I had an '06 Octavia estate and an '09 Passat estate, for 3 years each. Both fine vehicles, excellent all-round workhorses, neither ever broke down or went wrong. When I retired and had to buy my own I went for a '57 Volvo V70, a softer ride and drive than the other two, but an even better all-rounder.

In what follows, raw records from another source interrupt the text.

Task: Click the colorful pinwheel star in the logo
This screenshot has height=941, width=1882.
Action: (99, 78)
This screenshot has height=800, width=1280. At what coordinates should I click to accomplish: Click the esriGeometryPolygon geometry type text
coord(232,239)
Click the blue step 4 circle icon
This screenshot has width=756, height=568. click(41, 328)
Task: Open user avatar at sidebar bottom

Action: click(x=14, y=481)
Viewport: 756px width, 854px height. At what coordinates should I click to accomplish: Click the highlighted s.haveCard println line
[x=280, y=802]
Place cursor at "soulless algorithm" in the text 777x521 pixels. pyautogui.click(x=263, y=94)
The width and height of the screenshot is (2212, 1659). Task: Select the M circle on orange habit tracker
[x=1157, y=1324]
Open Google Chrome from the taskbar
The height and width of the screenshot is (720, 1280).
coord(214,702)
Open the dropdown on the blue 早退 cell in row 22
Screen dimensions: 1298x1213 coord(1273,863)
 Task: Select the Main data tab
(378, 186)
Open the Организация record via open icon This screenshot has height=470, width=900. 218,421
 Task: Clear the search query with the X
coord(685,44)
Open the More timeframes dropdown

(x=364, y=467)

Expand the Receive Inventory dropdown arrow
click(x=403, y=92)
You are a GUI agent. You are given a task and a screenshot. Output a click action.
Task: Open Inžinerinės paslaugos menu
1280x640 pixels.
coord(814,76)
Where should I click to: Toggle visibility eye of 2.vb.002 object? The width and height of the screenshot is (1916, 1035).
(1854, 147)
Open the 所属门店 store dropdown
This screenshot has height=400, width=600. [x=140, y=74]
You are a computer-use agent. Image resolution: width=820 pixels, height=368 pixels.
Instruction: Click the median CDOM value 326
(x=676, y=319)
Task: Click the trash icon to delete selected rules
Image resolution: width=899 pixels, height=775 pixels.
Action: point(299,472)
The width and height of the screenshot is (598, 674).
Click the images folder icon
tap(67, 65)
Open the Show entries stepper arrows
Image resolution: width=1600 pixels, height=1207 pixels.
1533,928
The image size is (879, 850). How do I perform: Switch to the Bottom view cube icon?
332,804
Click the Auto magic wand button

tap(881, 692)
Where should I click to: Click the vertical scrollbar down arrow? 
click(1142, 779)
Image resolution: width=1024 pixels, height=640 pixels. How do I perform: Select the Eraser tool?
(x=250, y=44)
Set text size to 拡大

No idea about seat heights - other than they are adjustable on most but the basic models.


----------



## HarleyDave (Jul 1, 2007)

Yes - I was going to suggest Volvo as well

I am currently thinking about a move to a 2012 XC90 but I've been "spoiled" by my 04 Saab Aero estate which has loads of "toys" and goes like stink

The only problem I have with it, apart from it's done 112,000 miles, is that it's very low and I keep running aground on the high kerbs here in Spain

I had a trade-in estimate of just £350 for the Saab against a Volvo (at £20,000ish) - at that price I might as well keep it and take out good breakdown insurance

Cheers

Dave


----------



## coppo (May 27, 2009)

HarleyDave said:


> Yes - I was going to suggest Volvo as well
> 
> I am currently thinking about a move to a 2012 XC90 but I've been "spoiled" by my 04 Saab Aero estate which has loads of "toys" and goes like stink
> 
> ...


Surely worth ore than £350, must be.

You could get more than that with those robbing bleeders at we buy any car thieves.

Paul.


----------



## cabby (May 14, 2005)

That is outrageous, or is the saab that bad, or is that the Spanish prices. If in the UK better off selling to the owners club.

cabby


----------



## robbosps (Mar 10, 2014)

5 series estate is actually quite low to the ground, but really well made.

A lad i work with has an XC90 and just spent £2k on a "routine" service. They are aslo very thursty. 

What about an XC70 ? lower, but not to bad, lovely comfy, lots of toys and although thirsty, not in the XC90's league.


----------